■ **Metin bölümü**
.....
Uyuşmazlık açık ki tek başına sözcüklerle ilişkili değildir. O, genel olarak, tam da konuşan tarafların kendilerini içinde buldukları konumla ilgilidir. Bu noktada, uyuşmazlık, Jean-François Lyotard'ın bir anlaşmazlık veya ihtilaf (différend / differend) olarak kavramsallaştırdığı yerden farklıdır. Uyuşmazlık, cümle rejmlerinin heterojenliği gibi ve heterojen söylemin farklı tiplerini değerlendirmek için bir kuralın varlığı ya da yokluğu gibi konularla ilgili değildir. Uyuşmazlık, argümanla ilgili olmaktan çok argüman olarak ileri sürülebilir olan şeyle, X ile Y arasında ortak bir nesnenin varlığıyla ya da yokluğuyla ilgilidir. O, bu ortak nesnenin duyulur sunumuyla, söyleşenlerin tam da bu ortak nesneyi sunma yeterliğiyle ilgilidir. Uyuşmazlığın uç bir konumu vardır ki burada X, Y'nin sunmakta olduğu ortak nesneyi göremez, çünkü X, Y'nin söze döktüğü seslerin X'in kendisininkine benzer sözcükler ve sözcük zincirleri oluşturduğunu kavrayamaz. Bu uç konum -her şeyden önce- politikayla ilgilidir. Felsefenin aynı anda hem politikayla hem de şiirle karşılaştığı yerde, uyuşmazlık, tartışmak için sözcükler kullanan bir varlık olmanın ne anlama geldiğiyle ilişkilidir. Uyuşmazlığa özgü yapılar, bir argümanın tartışılmasının tartışmanın nesnesi hakkında ve onu bir nesne kılmakta olanların yeterliği hakkında bir çekişmeye vardığı yapılardır.
.....
■ **Sağlanan veriler**
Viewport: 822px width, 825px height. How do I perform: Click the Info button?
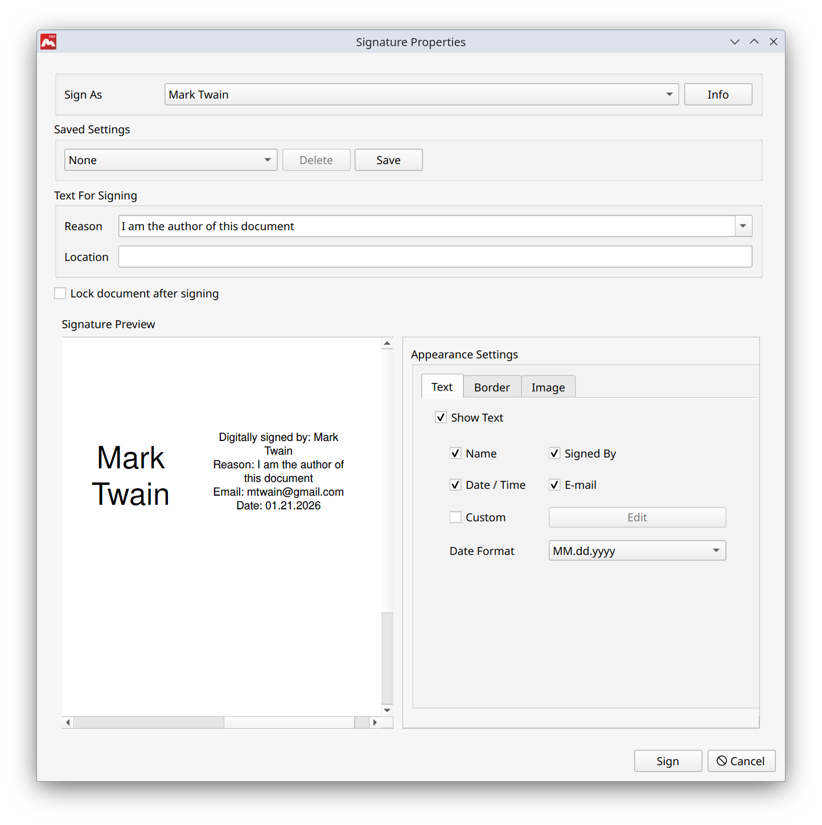pos(718,95)

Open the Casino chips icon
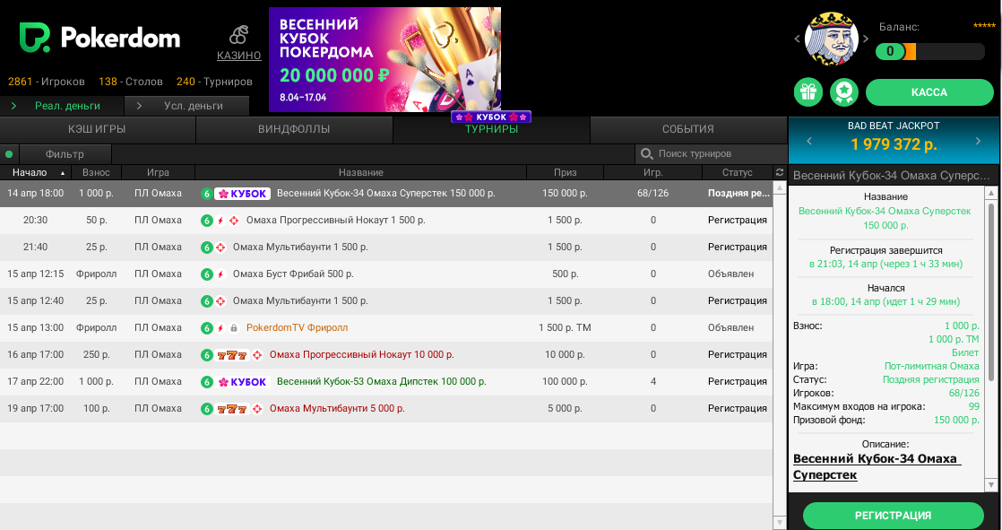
.....
■ **Yapılacak iş**
Uyuşmazlık üzerine olan metin bölümündeki "Bu uç konum -her şeyden önce- politikayla ilgilidir." cümlesini İngilizceye çevirin. Satırlar, metinden bağımsız ayrı bir malzemedir.

■ **Beklenen yanıt**
This extreme position is, above all, a matter of politics.